Ensure you have Node.js and npm installed on your computer. Open the client directory in VS Code and run the following commands.

# Install dependencies for both the extension and webview UI source code
npm run install:all

# Build webview UI source code
npm run build:webview

To run the extension, press F5 or go to Run -> Start Debugging.

Click the speech bubble icon in the activity bar to open the Debug Assistant. It will be named "Debug Assistant".

Start entering text in the input box to chat with the LLM. Click "New Chat" to clear the messages.

Server

The server that connects the Visual Studio Code extension to the LLM model hosted on Hugging Face.

The Hugging Face model can be accessed here.

Instructions

Ensure you have Python 3.8 or higher installed on your computer.

Navigate to the server directory.

If you would like to run the server in a virtual environment, run the following commands.

python3 -m venv venv
source venv/bin/activate

If on Windows, replace source venv/bin/activate with .\venv\Scripts\activate.

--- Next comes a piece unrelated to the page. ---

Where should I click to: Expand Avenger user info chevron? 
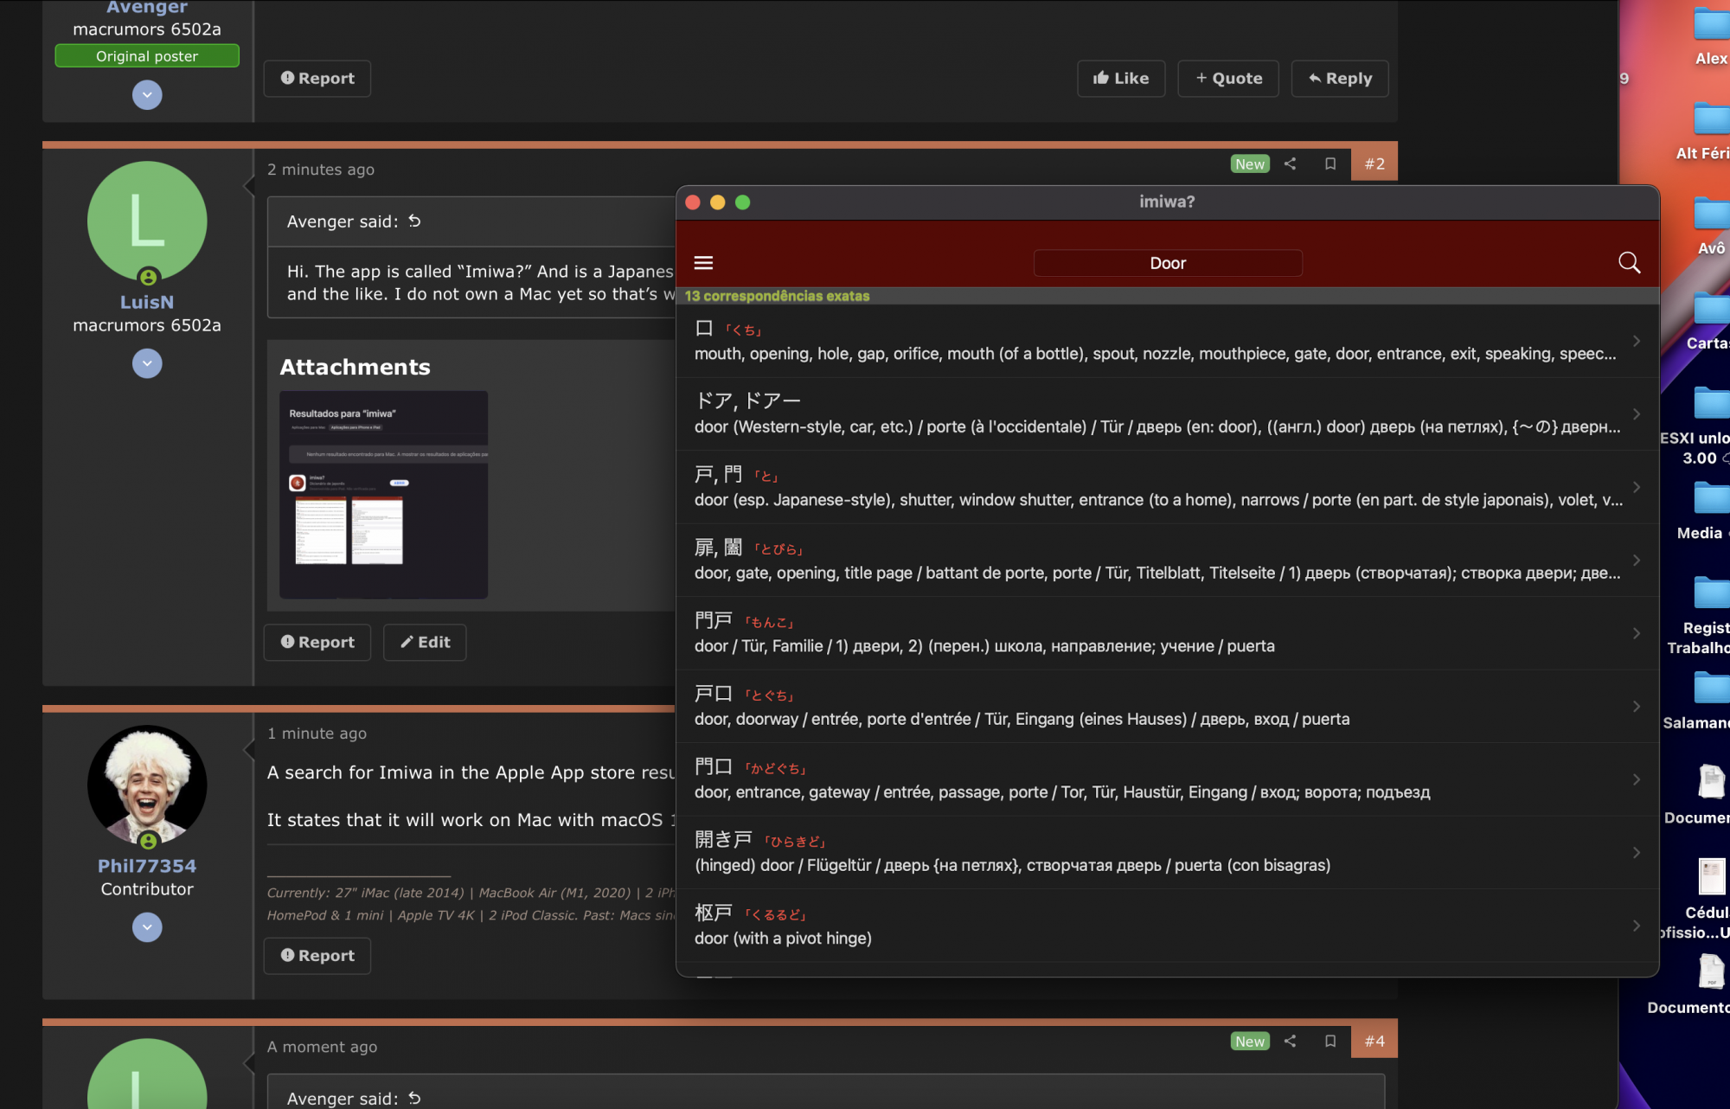coord(147,94)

Install the necessary dependencies by running the following command:

pip install -r requirements.txt

Start the server by running the following command:

python3 server.py

The server will be running on http://localhost:12345.

Wait for the message that reads:

Listening for client...

Notebooks

Jupyter notebooks that were used to train the LLM model and run tensorboard.

Warning

Fine-tuning the LLM model requires a large amount of memory and may take a long time to complete. The bgsmagnuson/tiny-llama-code-feedback model was fine-tuned on a computer running Ubuntu 22.04 with 16GB of RAM and an Intel 12th Gen i7-12700H CPU and took approximately 3 hours to fine-tune.

Instructions

These instructions are designed for running the notebooks on VS Code. Other IDEs and methods of running Jupyter notebooks may require different steps.

Ensure you have Python 3.8 or higher installed on your computer.

Open the notebooks directory in VS Code.

Install the necessary dependencies by running the following command in the terminal.

pip install -r requirements.txt

Note: This may take a few minutes in areas with slow internet connections.

Open main.ipynb and run the cells in order to fine-tune the LLM model.

eval.ipynb contains information on running the model through tensorboard.